--- Supplied records Enclosed Below ---
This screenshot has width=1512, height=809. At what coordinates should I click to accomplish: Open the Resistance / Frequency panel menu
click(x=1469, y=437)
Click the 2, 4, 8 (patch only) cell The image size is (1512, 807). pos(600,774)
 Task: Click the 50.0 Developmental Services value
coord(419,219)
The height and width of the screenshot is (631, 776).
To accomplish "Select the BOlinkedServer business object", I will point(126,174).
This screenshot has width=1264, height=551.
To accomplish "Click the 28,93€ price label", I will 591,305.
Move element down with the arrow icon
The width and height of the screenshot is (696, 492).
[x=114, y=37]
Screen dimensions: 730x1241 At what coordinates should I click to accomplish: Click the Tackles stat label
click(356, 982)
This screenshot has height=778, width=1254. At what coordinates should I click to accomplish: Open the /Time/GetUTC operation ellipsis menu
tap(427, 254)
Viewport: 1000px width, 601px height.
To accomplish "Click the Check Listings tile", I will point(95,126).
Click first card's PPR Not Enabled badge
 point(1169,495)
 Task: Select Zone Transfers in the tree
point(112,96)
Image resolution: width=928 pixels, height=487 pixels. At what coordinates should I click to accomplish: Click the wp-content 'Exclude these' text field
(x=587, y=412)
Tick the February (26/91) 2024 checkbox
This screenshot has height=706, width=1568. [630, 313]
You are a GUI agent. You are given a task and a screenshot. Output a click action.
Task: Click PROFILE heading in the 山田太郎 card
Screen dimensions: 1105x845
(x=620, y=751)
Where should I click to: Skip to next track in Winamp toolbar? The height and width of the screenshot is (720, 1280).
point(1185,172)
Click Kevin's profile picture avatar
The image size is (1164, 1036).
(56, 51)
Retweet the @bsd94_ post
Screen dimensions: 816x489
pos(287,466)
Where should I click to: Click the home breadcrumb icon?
--- End of Enclosed Supplied records ---
- **Task to complete**
The lines to reproduce run from the one that contains "Image resolution: width=928" through the last line above; copy them exactly.

- **Response**
Image resolution: width=928 pixels, height=487 pixels. At what coordinates should I click to accomplish: Click the wp-content 'Exclude these' text field
(x=587, y=412)
Tick the February (26/91) 2024 checkbox
This screenshot has height=706, width=1568. [630, 313]
You are a GUI agent. You are given a task and a screenshot. Output a click action.
Task: Click PROFILE heading in the 山田太郎 card
Screen dimensions: 1105x845
(x=620, y=751)
Where should I click to: Skip to next track in Winamp toolbar? The height and width of the screenshot is (720, 1280).
point(1185,172)
Click Kevin's profile picture avatar
The image size is (1164, 1036).
(56, 51)
Retweet the @bsd94_ post
Screen dimensions: 816x489
pos(287,466)
Where should I click to: Click the home breadcrumb icon?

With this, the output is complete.